## THE PROBLEM
In the records that follow, the lines from the one containing "The image size is (1366, 542)." to the one containing "Task: Click inside the 注意文言 textarea", inclusive, are to be given again exactly.

▼

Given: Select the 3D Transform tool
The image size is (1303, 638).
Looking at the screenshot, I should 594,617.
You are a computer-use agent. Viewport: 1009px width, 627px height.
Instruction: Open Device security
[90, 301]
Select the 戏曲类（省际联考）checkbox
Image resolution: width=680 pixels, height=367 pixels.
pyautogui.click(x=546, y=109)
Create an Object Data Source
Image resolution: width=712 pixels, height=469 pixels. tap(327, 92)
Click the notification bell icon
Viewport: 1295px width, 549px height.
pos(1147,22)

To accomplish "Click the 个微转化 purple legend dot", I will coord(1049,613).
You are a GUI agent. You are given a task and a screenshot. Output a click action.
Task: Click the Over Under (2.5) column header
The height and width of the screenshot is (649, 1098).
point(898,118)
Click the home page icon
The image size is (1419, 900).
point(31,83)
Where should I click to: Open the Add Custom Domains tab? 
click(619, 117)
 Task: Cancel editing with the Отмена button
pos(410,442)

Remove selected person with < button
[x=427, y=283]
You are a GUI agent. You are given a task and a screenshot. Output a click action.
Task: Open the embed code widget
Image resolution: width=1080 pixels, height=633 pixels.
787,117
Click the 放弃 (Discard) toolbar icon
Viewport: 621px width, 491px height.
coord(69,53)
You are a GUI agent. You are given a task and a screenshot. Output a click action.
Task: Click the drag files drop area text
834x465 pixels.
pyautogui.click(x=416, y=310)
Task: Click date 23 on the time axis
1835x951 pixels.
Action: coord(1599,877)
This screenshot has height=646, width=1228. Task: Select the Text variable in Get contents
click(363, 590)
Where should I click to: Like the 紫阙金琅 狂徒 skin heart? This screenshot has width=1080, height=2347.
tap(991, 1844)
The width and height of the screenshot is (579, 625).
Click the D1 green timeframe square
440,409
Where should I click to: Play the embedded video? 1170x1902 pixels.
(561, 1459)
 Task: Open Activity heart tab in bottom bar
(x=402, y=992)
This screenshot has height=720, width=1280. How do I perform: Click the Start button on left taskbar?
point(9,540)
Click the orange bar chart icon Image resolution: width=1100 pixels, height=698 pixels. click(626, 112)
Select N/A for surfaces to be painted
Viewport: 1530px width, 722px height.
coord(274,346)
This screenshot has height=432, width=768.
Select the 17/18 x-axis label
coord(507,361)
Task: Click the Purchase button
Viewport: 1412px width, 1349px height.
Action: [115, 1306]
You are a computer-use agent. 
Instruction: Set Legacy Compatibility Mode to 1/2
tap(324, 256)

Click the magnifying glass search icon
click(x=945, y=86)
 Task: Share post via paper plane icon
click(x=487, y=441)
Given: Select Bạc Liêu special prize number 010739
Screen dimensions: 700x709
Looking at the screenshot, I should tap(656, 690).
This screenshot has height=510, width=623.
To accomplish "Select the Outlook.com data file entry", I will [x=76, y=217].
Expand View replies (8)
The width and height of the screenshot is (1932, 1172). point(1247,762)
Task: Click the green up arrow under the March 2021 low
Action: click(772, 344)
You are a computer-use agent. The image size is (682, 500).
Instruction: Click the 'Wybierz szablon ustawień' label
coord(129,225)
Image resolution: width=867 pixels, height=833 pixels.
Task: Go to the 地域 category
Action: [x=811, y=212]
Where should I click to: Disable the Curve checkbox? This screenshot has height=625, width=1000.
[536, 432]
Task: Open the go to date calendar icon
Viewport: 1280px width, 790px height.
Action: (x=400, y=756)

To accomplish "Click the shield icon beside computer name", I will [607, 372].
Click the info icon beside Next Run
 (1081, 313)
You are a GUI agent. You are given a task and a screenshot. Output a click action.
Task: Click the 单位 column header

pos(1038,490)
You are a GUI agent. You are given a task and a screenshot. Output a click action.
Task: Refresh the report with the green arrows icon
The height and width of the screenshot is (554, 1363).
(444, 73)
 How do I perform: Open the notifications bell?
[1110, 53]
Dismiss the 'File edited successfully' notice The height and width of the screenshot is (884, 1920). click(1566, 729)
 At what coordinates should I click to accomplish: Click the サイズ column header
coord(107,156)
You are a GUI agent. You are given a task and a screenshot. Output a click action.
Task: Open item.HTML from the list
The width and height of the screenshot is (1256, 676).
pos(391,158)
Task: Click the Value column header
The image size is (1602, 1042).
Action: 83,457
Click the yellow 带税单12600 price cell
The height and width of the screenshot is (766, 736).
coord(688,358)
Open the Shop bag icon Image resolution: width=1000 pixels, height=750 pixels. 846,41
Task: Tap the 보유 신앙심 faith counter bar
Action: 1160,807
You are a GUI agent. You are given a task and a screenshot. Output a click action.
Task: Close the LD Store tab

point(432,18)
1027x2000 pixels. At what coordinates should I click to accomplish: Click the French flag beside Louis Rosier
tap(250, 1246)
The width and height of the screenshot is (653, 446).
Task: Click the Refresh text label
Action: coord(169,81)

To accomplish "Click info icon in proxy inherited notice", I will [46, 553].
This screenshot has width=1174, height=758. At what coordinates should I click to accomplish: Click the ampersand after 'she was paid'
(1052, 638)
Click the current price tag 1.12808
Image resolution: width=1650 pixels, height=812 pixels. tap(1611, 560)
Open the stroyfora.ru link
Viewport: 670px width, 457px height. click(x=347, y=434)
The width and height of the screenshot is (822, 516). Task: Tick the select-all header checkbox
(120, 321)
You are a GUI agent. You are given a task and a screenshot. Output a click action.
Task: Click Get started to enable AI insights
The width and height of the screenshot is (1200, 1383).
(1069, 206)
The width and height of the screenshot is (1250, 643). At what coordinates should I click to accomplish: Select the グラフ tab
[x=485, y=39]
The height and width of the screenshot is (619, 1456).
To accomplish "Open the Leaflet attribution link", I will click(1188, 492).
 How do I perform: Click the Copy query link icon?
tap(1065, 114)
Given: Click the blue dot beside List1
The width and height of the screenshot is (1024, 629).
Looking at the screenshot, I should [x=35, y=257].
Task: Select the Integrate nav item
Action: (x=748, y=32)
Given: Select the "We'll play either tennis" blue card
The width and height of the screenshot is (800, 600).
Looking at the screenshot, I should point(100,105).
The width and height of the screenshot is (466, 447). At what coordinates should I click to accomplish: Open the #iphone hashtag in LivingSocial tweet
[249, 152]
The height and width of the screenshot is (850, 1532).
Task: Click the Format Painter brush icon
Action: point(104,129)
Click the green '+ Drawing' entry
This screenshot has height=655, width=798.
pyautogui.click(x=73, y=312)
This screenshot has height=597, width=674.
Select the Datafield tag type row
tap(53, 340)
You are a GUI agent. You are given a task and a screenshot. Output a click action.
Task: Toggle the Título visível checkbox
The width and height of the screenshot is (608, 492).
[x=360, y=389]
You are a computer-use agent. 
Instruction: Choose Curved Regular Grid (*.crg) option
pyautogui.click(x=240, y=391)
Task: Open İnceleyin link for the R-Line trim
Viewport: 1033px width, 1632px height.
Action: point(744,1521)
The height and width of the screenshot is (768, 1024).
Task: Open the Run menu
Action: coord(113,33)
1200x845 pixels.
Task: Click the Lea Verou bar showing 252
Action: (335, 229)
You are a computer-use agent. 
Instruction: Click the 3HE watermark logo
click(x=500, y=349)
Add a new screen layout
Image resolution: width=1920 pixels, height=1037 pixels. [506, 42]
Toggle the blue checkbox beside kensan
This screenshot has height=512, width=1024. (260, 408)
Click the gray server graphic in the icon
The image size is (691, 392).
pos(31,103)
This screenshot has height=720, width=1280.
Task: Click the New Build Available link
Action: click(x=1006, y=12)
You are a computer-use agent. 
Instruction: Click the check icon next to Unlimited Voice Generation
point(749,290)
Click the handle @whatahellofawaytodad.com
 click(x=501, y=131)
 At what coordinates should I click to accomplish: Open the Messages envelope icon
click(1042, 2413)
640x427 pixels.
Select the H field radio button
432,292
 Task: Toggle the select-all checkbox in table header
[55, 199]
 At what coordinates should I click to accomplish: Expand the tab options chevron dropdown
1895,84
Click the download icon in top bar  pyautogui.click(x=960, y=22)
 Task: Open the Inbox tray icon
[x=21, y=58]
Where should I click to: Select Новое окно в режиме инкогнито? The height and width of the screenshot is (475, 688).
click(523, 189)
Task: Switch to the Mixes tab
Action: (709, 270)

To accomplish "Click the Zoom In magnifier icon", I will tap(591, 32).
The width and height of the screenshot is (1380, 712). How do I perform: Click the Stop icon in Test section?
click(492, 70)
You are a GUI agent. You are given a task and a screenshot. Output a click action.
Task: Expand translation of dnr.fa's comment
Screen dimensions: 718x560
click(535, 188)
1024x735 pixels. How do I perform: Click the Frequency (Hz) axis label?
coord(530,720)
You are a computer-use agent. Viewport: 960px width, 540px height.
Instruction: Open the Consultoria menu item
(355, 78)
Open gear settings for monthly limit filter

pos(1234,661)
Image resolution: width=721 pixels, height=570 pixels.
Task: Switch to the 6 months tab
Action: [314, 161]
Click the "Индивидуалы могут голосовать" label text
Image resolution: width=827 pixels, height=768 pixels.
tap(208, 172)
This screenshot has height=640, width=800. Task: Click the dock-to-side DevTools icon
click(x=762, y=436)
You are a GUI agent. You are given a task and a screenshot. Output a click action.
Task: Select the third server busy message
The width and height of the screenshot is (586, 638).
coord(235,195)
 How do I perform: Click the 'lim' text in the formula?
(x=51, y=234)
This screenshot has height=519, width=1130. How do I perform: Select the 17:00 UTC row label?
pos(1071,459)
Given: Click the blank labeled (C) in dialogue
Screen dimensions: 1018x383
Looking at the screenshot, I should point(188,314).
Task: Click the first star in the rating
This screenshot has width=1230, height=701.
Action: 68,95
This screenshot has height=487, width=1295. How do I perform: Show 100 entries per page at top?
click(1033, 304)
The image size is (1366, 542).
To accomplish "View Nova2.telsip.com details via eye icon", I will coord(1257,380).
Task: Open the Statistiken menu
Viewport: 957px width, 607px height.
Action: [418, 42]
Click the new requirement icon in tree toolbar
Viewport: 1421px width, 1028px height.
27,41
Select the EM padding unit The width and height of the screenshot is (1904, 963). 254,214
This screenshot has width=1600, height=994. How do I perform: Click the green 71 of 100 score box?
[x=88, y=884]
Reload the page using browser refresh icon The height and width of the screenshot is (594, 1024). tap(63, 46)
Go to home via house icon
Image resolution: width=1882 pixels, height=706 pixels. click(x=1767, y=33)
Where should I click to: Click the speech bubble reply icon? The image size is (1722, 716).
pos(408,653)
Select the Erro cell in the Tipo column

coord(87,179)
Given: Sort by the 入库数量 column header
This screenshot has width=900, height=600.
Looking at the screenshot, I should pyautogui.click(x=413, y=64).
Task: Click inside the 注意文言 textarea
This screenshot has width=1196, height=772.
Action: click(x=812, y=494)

▲

## REPLY
The image size is (1366, 542).
To accomplish "View Nova2.telsip.com details via eye icon", I will coord(1257,380).
Task: Open the Statistiken menu
Viewport: 957px width, 607px height.
Action: [418, 42]
Click the new requirement icon in tree toolbar
Viewport: 1421px width, 1028px height.
27,41
Select the EM padding unit The width and height of the screenshot is (1904, 963). 254,214
This screenshot has width=1600, height=994. How do I perform: Click the green 71 of 100 score box?
[x=88, y=884]
Reload the page using browser refresh icon The height and width of the screenshot is (594, 1024). tap(63, 46)
Go to home via house icon
Image resolution: width=1882 pixels, height=706 pixels. click(x=1767, y=33)
Where should I click to: Click the speech bubble reply icon? The image size is (1722, 716).
pos(408,653)
Select the Erro cell in the Tipo column

coord(87,179)
Given: Sort by the 入库数量 column header
This screenshot has width=900, height=600.
Looking at the screenshot, I should pyautogui.click(x=413, y=64).
Task: Click inside the 注意文言 textarea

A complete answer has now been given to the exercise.